SOKAK RÖPORTAJI YASAKLANSIN
HAYATIMDA hiçbir zaman yasakçı bir tutumum olmadı.
Tek istisnası var bunun:
Sokak röportajları.
Yokluğunu her geçen gün daha çok aradığımız biricik Latif’imiz de bir zamanlar bu sokak röportajı işini Hürriyet’in birinci sayfasında işte böyle ele almıştı.
Yasaklansın istiyorum bu röportajlar.
*
Komşuyu komşuya, anayı oğula, amcayı yeğene, dayıyı bütün mahalleye, mahalleyi şehre, şehri ülkeye düşman eden bir fitne odağı sokak röportajları.
*
Öfke, nefret, kin duyguları ekiliyor tüm topluma bu sözüm ona röportajlarda.
*
Nasıl edilir, nasıl yapılır bilmiyorum ama ülkemizin esenliği açısından eline mikrofon alanın dayıları birbirine kırdırdığı bu zıpırlığa bir son vermenin vakti geldi de geçiyor.
NEBATİ VE İMAMOĞLU... BİZE BUNLARLA GELİN
TWITTER’da önce Ekrem İmamoğlu yazdı Nebati’ye... Nebati, gayet güzel bir cevap verdi. İmamoğlu, nezaketle karşıladı bu cevabı.
*
Konu neydi? Konu tabii ki memleketin hayrına bir işti.
*
Okudukça içim açıldı diyalogları...
Bakan Nebati’ye de Başkan İmamoğlu’na da ayrı ayrı teşekkür ve bin tebrik.

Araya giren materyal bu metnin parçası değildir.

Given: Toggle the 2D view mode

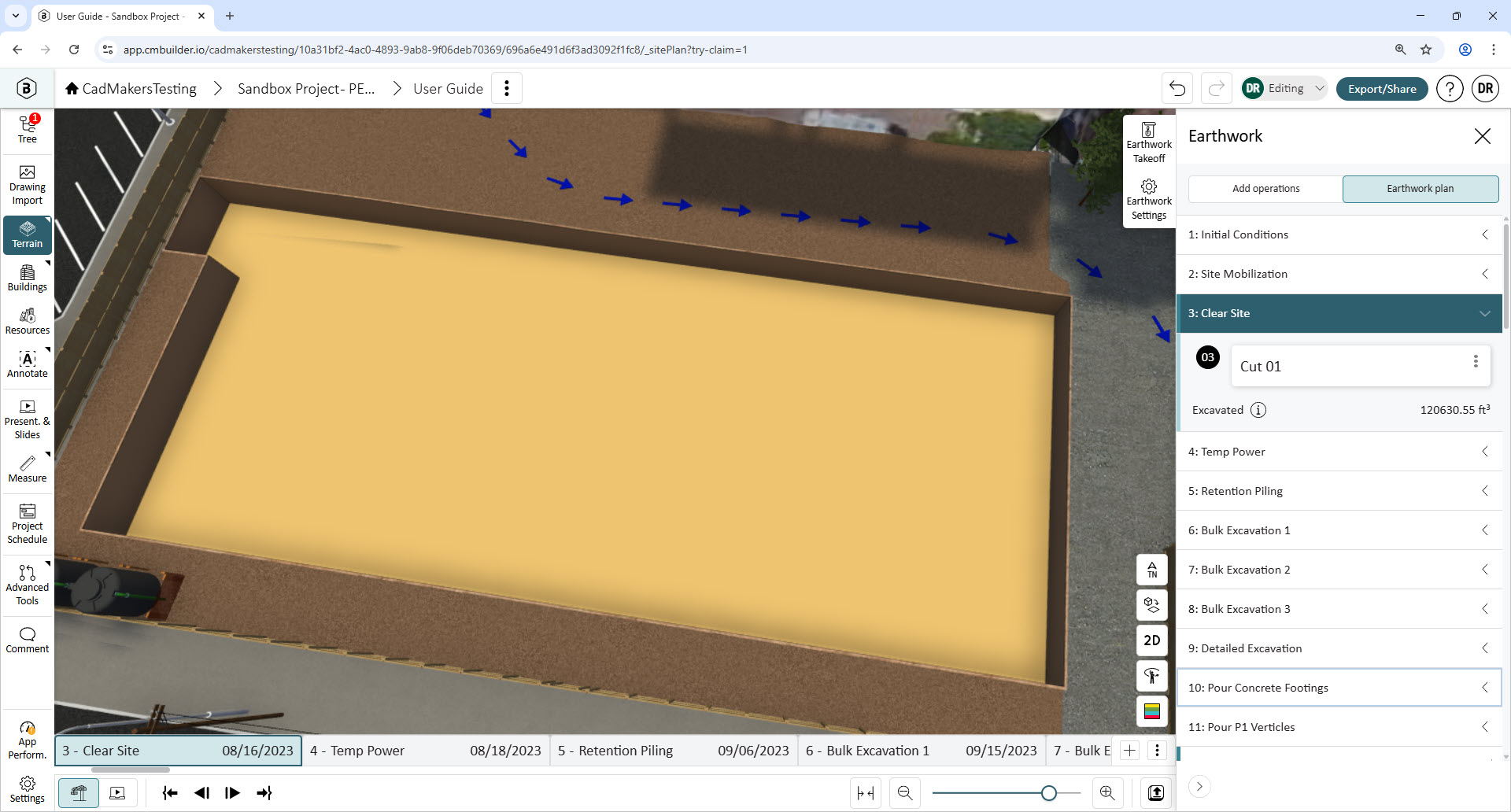Looking at the screenshot, I should 1151,640.
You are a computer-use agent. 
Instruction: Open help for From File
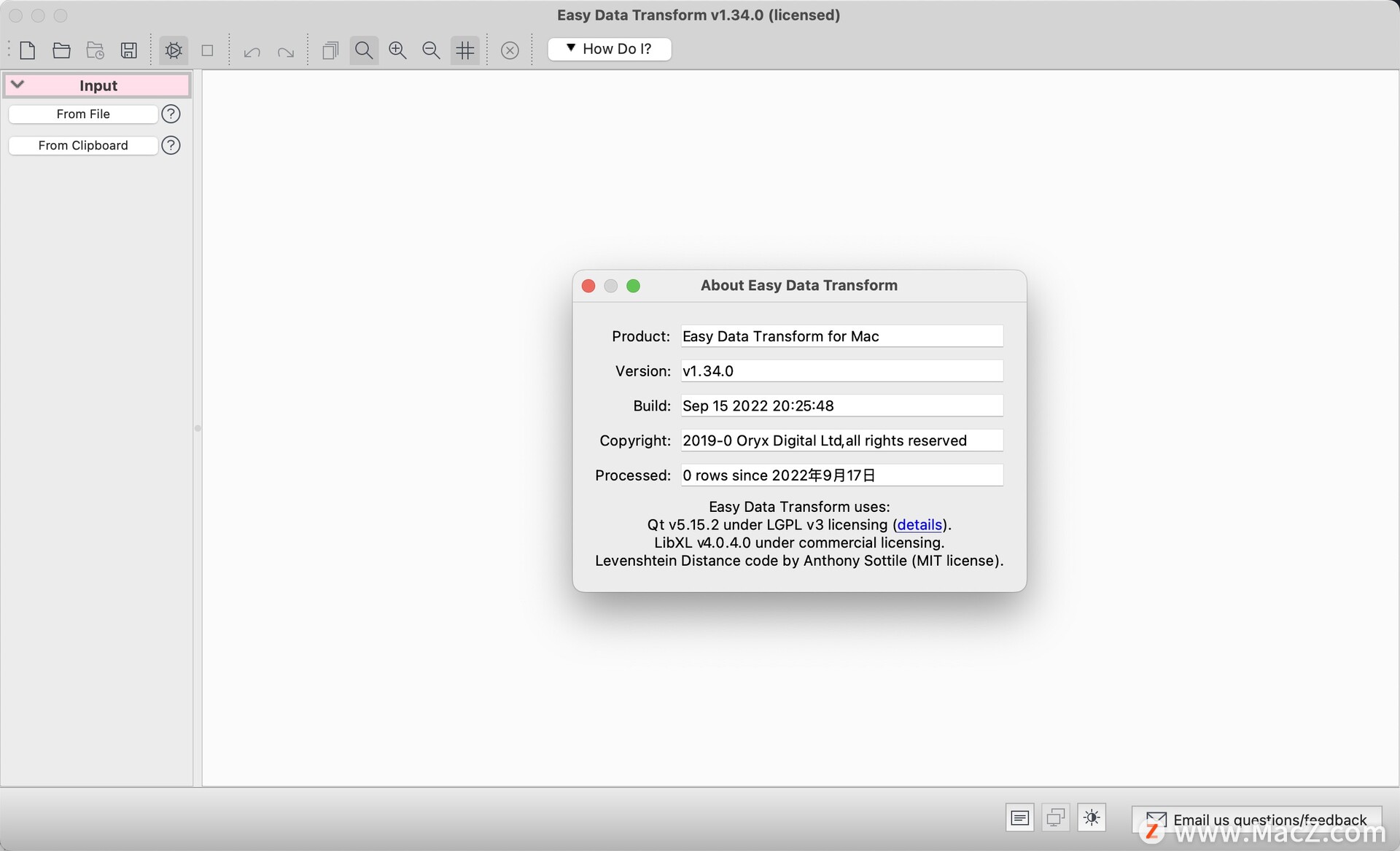171,114
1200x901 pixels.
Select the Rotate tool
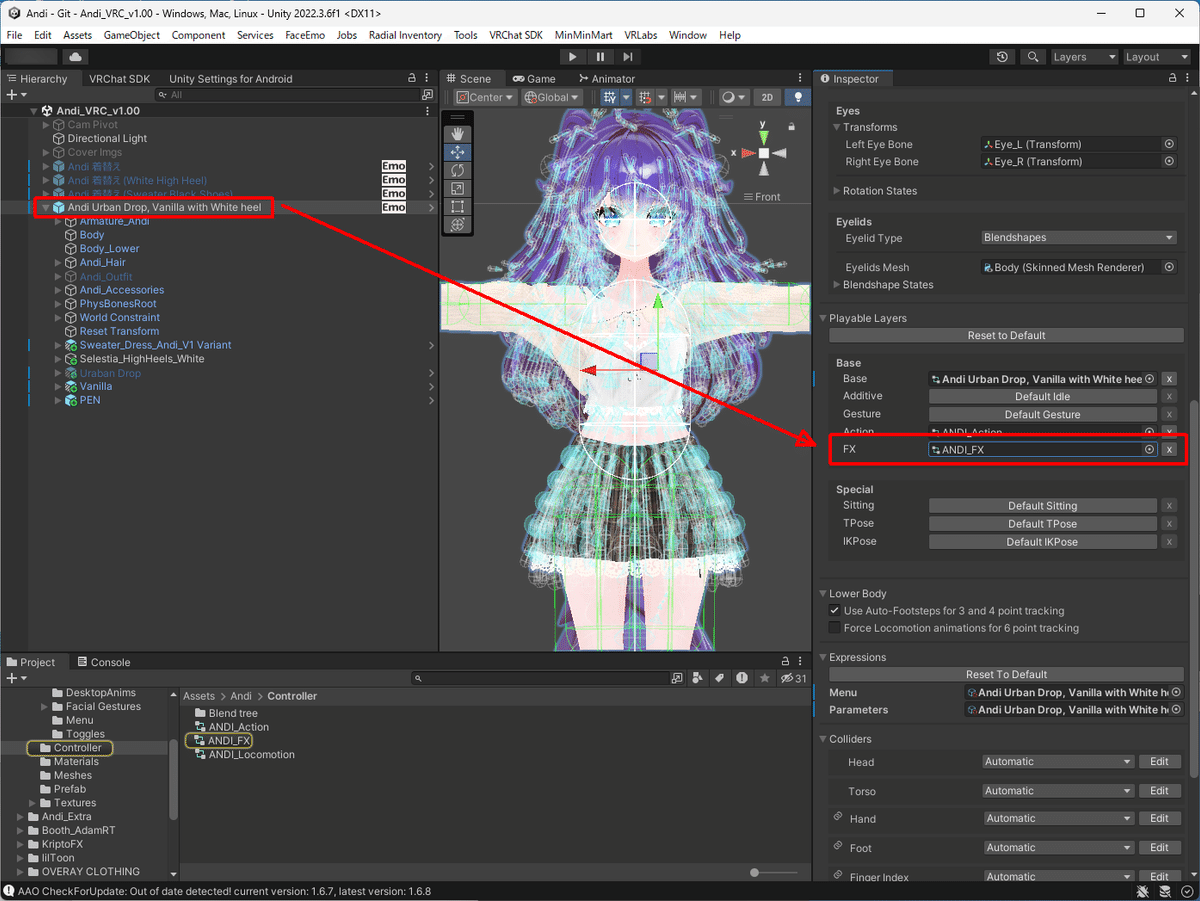[x=457, y=171]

ALLAH BELANI VERSİN SENİN E Mİ DAHMER
DAHMER diye bir seri katil dizisine takıldım. Hay takılmaz olaydım.
İzledikçe...
Midem bulandı. Yüzüm asıldı. Tiksindim. Canım sıkıldı. Dünyam karardı. Havam bozuldu. Keyfim kaçtı. Yaşama sevincim gitti. Asabım bozuldu. Kedim Sekter’i bile sevemez oldum.
*
Seri katillerin en karanlığı Dahmer! Allah senin belanı versin. Perişan ettin üç beş saatimi.